Markets brief: How to know when we’re really in a new bull market
An overly concentrated market is a sign investors are uncertain about the economy.
Mentioned: Apple Inc (AAPL), Amazon.com Inc (AMZN), Meta Platforms Inc (META), Alphabet Inc (GOOGL), Microsoft Corp (MSFT), NVIDIA Corp (NVDA), Tesla Inc (TSLA)
The US bear market seems to be receding into the past, with the stock market tacking on another 2% gain this past week. But the jury is still out as to whether a new bull market is truly underway.
The issue isn’t the extent of the market’s bounce. The Morningstar US Market Index is up 25.1% from its bear market low; for many investors, the standard for a bull market is a 20% gain from a low. The issue is that the market’s rally remains exceptionally narrow, led by a relatively small number of stocks.
“History shows that broad-based advances are more sustainable than narrow ones. By all accounts, this year has been a narrow advance,” says Jurrien Timmer, director of global macro at Fidelity Investments.
This is a topic covered in the last market update on our podcast Investing Compass.
One way to see just how limited the market’s gains have been is to shift the focus from traditional indexes to equal-weighted ones. The Morningstar US Market Index tracks companies incorporated and/or primarily listed in the U.S. market.
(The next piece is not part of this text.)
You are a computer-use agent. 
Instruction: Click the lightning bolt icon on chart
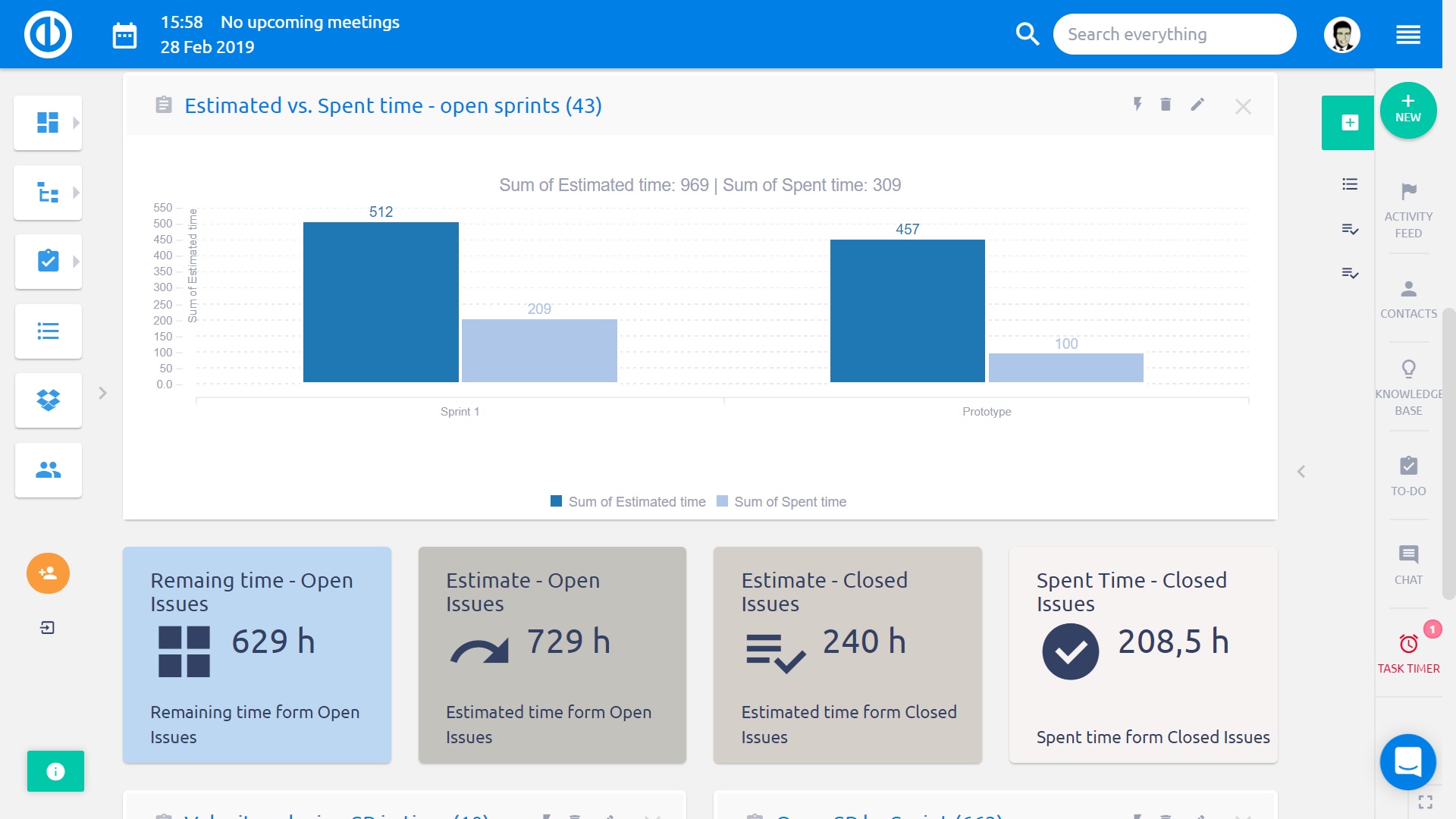pos(1137,105)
Like most other popular market indexes, its weightings are based on the market capitalizations of those companies. The largest U.S. stocks make up the heaviest weightings in the index, while smaller companies have smaller positions.
The Morningstar US Target Market Exposure Equal Weighted Index is a collection of the 590 largest U.S. stocks, all of which are weighted equally. In 2023 through July 11, the US Market Index gained 16.6% while the equal-weighted index rose just 10.6%. A great majority of the difference comes from the outsize concentrations of seven of the very largest stocks in the US Market Index.
“The equal-weighted indexes show a different picture than the standard market-cap weighted ones,” Timmer says. “The equal-weighted index has been going sideways for a year, which is a long time.”
There have been some signs that this dynamic is changing in the last few weeks, Timmer notes. ”The latest month has pulled up the rest of the market a little bit, which is good news, but there’s still a very big dispersion.”
Concentrations Make a Big Impact on Overall Market Performance
Through the first half of 2023, nearly all the returns in the Morningstar US Market Index have come from the very largest stocks, including Apple AAPL, Microsoft MSFT, and Nvidia NVDA.
Apple—the largest technology company in the world by revenue and the largest stock in the United States by market cap—returned 45% through July 11. In the market index, Apple alone contributed 2.3 percentage points, or 14.3%, of the index’s total return of 16.6% for the period. In the equal-weighted index, though, the company only contributed 0.07 percentage points (less than 1%) of the index’s total return of 10.3%.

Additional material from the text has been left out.